**Given task A**: Check each statement against the Puppet and Ansible comparison below. For each, answer yes or no and quote the exact words of the text that decide it. (i) Ansible's language is declarative. (ii) Ansible offers an option that does the same thing as Puppet's ‘--noop‘ parameter. (iii) Puppet's ‘environments’ let different hosts run against different versions of the configuration.
>> Start Reading passage
The puppet language has its shortcomings, the declarative nature of the language means it can be harder to learn for sysadmins accustomed to the imperative nature of shell scripting languages. It also means that controlling exact ordering of execution of configuration changes can be tricky, requiring one to manually specify configuration dependencies.

Ansible’s language, despite being based on the declarative YAML language, is imperative. Ansible playbooks are a sequence of plays to be carried out on different groups of hosts. Plays are in turn sequences of tasks that invoke modules to commit changes to individual hosts. In essence Ansible provide a high-level scripting language that can run across hosts.

I consider one of the most important aspects on a language is its ability to convey the meaning of a thing described with it over time. I think the Puppet DSL wins here. A well-written puppet manifest is a terse description of the nature of the configuration applied to a host. An Ansible playbook is a description of how to get a certain configuration. A deeper understanding of the result of the process may be harder to obtain. One means Ansible provides to bridge that gap is forcing one to enter a textual description for each and every task.

Ansible includes language feature called ‘roles’. Ansible ‘roles’ are collections of tasks which are declarative in nature. With discipline, one can end up using roles to create Ansible playbooks that are very terse and declarative. Novice users of the Puppet DSL can end up creating manifest files that are too long and complex and end up providing less then adequate description of their purpose.

Change management and control

Puppet can be run with the ‘--noop‘ parameter to make it show what changes are going to be made to a particular host without actually committing them. Comparably, Ansible provides the ‘--check‘ option which does the same thing.

Both tools encourage users to use a source code management system (SCM) such as Git to track changes being made to the configuration language source files.

Puppet is architecturally designed to have the client agent run periodically in order to detect and possibly automatically mend configuration drift, e.g. hosts no longer conforming with their prescribed configuration. The Puppetmaster, when coupled with the PuppetDB collects information that allows the sysadmin to determine exactly where and which configuration drift had occurred in the network.

Ansible could theoretically be setup to be run periodically form a centralized server against a predetermined playbook in order to detect drift. It seems that Ansible`s design and architecture doesn`t make it very efficient for that kind of use. One would also need to devise a way to collect reporting data over time to make it useful.

Puppet provides the concept of ‘environments’  as a means to have different hosts run against different versions of the configuration. This provides a way to test configuration changes against staging servers for example, without affecting the production servers. Ansible’s nature of ad-hoc invocation creates a situation where such a feature is not needed. One can simply decide at invocation time which servers to run against.
>> End Reading passage
**Given task B**: Rewrite the lines of the listing starting at the line that contains "Image resolution: width=1287" and ending at the line that contains "Action: pos(122,91)". Replace "mission" with "operation" and leave everything else unchanged.
>> Start Supplied data
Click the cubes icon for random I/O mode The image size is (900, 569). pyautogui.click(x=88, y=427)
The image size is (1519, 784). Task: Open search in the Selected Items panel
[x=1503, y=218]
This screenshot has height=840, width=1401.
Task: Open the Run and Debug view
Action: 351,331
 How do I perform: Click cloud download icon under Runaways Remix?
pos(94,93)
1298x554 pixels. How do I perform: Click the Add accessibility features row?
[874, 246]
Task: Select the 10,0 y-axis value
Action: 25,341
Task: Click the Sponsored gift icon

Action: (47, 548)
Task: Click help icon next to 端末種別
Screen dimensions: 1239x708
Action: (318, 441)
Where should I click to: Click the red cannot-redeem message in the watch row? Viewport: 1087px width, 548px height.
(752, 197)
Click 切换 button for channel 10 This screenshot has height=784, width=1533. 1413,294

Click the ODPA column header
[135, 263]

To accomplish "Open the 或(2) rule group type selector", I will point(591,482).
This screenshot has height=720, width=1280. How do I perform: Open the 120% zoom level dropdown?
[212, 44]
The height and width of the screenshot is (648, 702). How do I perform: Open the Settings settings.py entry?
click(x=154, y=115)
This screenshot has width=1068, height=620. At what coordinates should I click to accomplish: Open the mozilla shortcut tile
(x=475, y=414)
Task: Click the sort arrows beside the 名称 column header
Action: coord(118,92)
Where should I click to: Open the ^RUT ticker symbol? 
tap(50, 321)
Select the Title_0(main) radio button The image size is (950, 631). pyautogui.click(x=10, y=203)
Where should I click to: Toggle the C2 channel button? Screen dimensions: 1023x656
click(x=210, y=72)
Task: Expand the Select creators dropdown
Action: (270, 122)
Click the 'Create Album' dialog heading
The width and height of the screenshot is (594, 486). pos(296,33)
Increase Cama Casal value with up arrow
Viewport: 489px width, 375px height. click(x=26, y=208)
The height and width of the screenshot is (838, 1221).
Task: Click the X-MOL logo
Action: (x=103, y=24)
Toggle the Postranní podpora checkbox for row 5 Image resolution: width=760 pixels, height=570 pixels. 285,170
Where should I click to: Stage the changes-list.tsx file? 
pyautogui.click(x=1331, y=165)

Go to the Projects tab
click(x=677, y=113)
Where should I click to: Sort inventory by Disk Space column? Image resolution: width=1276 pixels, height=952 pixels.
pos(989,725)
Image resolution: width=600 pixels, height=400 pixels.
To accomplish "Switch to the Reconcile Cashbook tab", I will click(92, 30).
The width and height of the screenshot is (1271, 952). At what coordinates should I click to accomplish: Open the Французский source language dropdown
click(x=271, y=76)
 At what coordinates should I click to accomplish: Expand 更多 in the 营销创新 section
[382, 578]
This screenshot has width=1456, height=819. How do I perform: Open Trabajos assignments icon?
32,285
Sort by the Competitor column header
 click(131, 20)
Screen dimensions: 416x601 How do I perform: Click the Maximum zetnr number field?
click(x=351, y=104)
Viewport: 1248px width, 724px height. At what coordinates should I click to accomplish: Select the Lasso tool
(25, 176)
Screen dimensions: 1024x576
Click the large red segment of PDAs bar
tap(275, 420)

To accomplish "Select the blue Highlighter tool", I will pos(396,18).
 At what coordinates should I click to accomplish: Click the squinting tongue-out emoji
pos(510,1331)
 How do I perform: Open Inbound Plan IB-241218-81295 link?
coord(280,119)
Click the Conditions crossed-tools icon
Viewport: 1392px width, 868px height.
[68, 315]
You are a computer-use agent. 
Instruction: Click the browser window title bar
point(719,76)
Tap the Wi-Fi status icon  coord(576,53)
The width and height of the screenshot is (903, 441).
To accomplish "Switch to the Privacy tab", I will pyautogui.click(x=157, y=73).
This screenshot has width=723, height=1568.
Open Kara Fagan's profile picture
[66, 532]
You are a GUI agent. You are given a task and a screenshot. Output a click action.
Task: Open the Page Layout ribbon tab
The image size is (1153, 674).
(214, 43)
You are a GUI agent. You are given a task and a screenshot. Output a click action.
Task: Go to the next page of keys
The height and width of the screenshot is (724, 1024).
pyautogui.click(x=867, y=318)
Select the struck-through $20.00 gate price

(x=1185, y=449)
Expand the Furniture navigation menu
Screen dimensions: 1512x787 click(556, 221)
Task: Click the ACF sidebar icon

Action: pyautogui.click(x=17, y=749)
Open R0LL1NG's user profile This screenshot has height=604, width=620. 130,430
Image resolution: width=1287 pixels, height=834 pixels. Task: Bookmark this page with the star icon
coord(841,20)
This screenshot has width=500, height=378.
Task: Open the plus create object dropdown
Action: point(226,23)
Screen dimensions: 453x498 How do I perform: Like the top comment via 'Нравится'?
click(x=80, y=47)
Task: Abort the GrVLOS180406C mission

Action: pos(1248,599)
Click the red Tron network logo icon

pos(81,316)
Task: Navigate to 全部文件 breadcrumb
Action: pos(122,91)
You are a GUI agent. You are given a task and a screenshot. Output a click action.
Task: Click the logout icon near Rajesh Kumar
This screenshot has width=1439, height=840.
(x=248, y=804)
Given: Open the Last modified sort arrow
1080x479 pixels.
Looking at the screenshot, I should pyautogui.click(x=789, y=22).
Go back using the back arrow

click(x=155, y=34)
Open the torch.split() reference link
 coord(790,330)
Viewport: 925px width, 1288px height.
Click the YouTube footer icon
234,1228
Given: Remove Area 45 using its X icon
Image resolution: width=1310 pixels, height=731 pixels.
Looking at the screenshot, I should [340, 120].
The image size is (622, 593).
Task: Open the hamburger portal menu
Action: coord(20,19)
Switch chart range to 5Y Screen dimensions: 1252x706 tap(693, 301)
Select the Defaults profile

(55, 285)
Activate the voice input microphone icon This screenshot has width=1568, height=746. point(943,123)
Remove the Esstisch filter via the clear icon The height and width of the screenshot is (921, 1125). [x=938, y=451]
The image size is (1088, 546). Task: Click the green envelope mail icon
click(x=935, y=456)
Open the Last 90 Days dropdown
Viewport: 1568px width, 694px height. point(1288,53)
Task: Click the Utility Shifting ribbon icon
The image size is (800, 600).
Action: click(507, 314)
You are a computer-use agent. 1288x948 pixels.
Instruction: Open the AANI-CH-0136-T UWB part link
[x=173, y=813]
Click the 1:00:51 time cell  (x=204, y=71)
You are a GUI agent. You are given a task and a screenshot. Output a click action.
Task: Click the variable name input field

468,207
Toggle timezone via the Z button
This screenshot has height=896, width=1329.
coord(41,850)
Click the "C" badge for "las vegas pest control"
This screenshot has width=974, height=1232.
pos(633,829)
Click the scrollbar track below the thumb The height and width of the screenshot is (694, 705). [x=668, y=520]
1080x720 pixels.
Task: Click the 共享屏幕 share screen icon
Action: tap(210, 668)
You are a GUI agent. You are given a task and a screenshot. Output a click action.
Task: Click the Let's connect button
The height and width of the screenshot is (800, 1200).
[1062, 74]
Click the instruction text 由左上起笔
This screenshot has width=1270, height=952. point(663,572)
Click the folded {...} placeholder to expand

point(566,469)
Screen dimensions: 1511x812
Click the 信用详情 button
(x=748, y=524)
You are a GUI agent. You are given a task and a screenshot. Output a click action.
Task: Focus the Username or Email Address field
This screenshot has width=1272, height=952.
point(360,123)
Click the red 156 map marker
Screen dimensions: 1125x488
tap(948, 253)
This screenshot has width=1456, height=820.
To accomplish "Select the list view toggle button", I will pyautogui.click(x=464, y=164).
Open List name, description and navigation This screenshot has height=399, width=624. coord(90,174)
>> End Supplied data
**Written solution A**:
(i) No: "Ansible’s language, despite being based on the declarative YAML language, is imperative."
(ii) Yes: "Comparably, Ansible provides the ‘--check‘ option which does the same thing."
(iii) Yes: "as a means to have different hosts run against different versions of the configuration"

**Written solution B**:
Image resolution: width=1287 pixels, height=834 pixels. Task: Bookmark this page with the star icon
coord(841,20)
This screenshot has width=500, height=378.
Task: Open the plus create object dropdown
Action: point(226,23)
Screen dimensions: 453x498 How do I perform: Like the top comment via 'Нравится'?
click(x=80, y=47)
Task: Abort the GrVLOS180406C operation

Action: pos(1248,599)
Click the red Tron network logo icon

pos(81,316)
Task: Navigate to 全部文件 breadcrumb
Action: pos(122,91)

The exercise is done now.